The petition alleges that Dean and his company purchased the property in November 2013 for the purpose of renovating the house into a large vacation rental property. Dean began advertising the property on his own website, www.vacationrentalfingerlakes.com, and on various independent websites, including www.VRBO.com. His advertisements claimed that the property was in operation had such amenities as: three hot tubs, outdoor wetbar, fire pit, mountainside private hot tub, exotic pool with gazebo deck, streams, pools, and other amenities. All of these claims proved to be false. Although Dean began renovations almost immediately after he purchased the property, he never completed the house and the claimed amenities. More than three years later, he does not even have a certificate of occupancy for the building.
Consumers, relying on the Dean’s website and the representations he made to them after they contacted him, were induced to pay him thousands of dollars in deposits to secure the property for their long-planned family vacations, weddings, and other events.
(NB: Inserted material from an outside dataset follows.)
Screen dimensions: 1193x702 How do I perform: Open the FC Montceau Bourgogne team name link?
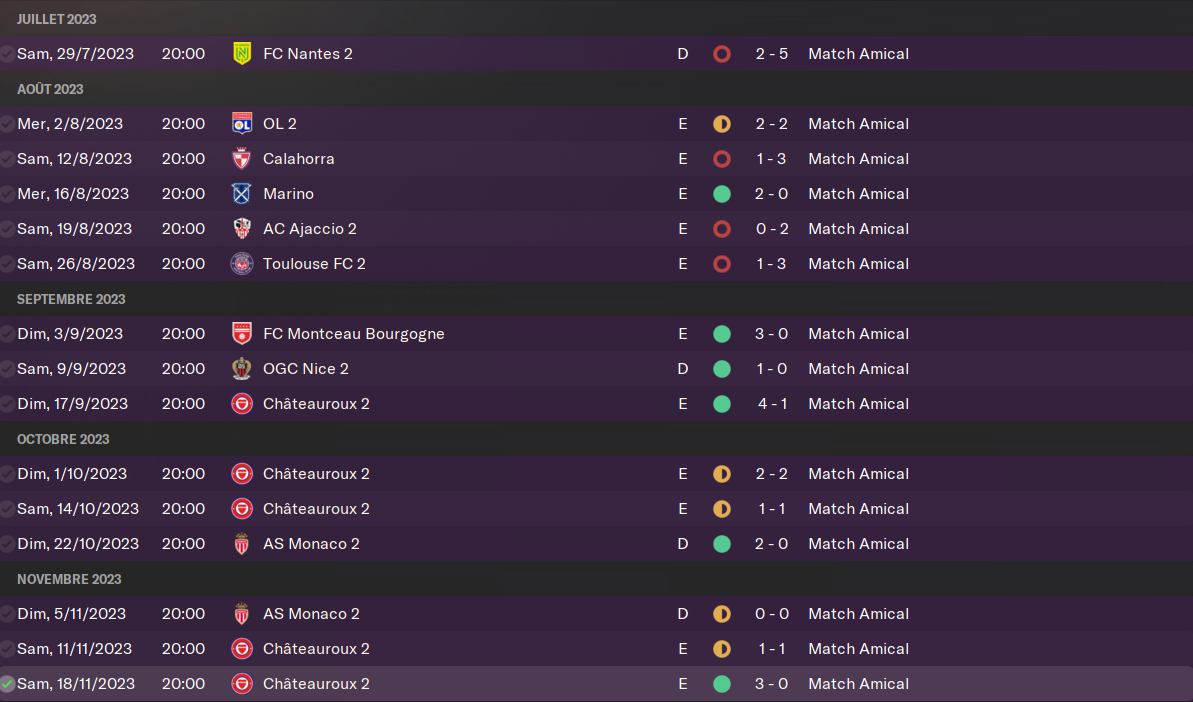[353, 334]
It was only after consumers went and looked at the property that they discovered it was not in the same condition as represented in the advertisements. When they tried to cancel, Dean would tell them that it would take a little time to refund their money because he had put it in escrow; however, this was a lie because Dean had already spent their money. He was simply trying to buy time until he could convince additional consumers to pay him deposits, so he could use that money to make refunds. Dean now owes refunds of over $100,000.
In addition to restitution, the Attorney General is also seeking over $85,000 in civil penalties and costs.